Another aspect that did receive some critiques is the anthropomorphism, especially depicting Jews as mice which was pretty much what the Nazi propaganda had said during the time it was active.
Spiegelman did it so the reader could be more focused on the story rather than the individual and was confident one could know the different characters through the narrative.
He also chose to satirize the way the Germans themselves saw the Jews.
Some Polish people objected to their depiction as pigs and the way they are portrayed in the book, either as Nazi collaborators or as saviors with an ulterior motif.
With all its controversies, Maus still is a tremendous achievement and on every list of the most essential Graphic Novels one should read, among others like Watchmen by Alan Moore or The Dark Knight Returns by Frank Miller.
Teenagers who might be jarred by reading a book about the Holocaust might find a comic book (especially one with such a compelling story) much more accessible and the graphic depiction permits one to have the image of the life in the camps, as told by someone who was there and survived its hell.

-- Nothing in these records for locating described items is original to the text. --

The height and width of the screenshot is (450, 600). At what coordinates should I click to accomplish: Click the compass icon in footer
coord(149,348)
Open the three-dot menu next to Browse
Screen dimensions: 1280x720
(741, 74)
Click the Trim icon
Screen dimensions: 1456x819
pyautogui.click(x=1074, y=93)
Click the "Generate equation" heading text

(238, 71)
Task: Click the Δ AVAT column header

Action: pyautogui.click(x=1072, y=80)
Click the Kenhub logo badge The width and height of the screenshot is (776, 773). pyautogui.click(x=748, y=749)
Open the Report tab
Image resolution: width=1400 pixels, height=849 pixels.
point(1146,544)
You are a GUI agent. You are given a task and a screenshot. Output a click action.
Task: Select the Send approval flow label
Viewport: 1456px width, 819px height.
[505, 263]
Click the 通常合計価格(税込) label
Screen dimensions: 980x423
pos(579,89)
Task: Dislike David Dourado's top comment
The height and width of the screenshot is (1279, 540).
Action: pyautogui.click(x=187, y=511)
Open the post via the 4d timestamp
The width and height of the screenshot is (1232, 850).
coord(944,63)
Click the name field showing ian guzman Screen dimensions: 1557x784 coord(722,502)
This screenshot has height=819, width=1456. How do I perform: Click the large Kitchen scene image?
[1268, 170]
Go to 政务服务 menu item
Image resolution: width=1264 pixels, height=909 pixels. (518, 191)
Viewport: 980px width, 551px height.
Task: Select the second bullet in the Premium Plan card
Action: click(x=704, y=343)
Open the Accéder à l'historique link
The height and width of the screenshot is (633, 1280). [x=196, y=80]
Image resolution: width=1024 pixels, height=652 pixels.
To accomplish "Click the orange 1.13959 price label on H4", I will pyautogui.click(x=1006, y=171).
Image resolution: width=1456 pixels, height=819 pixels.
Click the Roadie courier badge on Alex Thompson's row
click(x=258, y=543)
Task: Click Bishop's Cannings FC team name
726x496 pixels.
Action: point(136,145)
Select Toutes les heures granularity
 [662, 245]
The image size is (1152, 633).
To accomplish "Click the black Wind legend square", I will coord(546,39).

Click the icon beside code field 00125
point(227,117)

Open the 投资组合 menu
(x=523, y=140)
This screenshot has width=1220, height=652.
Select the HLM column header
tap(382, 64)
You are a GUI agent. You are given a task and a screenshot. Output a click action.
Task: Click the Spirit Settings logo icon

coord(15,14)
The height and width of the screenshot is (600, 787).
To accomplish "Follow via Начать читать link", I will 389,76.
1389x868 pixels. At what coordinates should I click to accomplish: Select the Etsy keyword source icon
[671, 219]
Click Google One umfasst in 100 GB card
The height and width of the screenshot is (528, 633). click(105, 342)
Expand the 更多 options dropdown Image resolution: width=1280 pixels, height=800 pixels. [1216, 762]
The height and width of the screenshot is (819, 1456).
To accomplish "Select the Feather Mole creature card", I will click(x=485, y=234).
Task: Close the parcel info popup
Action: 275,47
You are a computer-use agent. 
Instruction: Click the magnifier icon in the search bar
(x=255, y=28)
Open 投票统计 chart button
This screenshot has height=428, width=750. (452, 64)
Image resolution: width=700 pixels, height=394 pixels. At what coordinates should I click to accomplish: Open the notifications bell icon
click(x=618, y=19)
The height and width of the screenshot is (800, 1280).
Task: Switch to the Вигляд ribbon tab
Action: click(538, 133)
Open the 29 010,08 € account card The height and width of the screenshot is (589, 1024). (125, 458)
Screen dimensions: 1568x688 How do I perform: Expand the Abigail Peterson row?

This is no doubt an excellent way to initiate children to this important part of human history, one that should never be forgotten since it could too easily come back if people are ignorant of the past.
It’s equally part terrifying, depressing, mesmerizing, funny and historically enriching.
I suggest to every parent and every teacher who find it all important to educate the younger generation on the darkest chapter in human history to lobby to have Maus installed in the curriculum in schools so the story of Vladek can be retold and even though Art Spiegelman wondered at one point if it was fair to tell the story of people who were not there anymore (as Vladek died in 1982) and make money out of the Holocaust (he addresses as much in the second book), in the end, it is worth telling it.
Too many deniers try to poison the minds of children by claiming it never happened or Hitler was right (or that the Holocaust gives them a ‘calming feeling’).
These monsters who would gloat on a new Jewish genocide must be fought and the best way to do it is by spreading the story of those who lived through it and came out to tell the tale.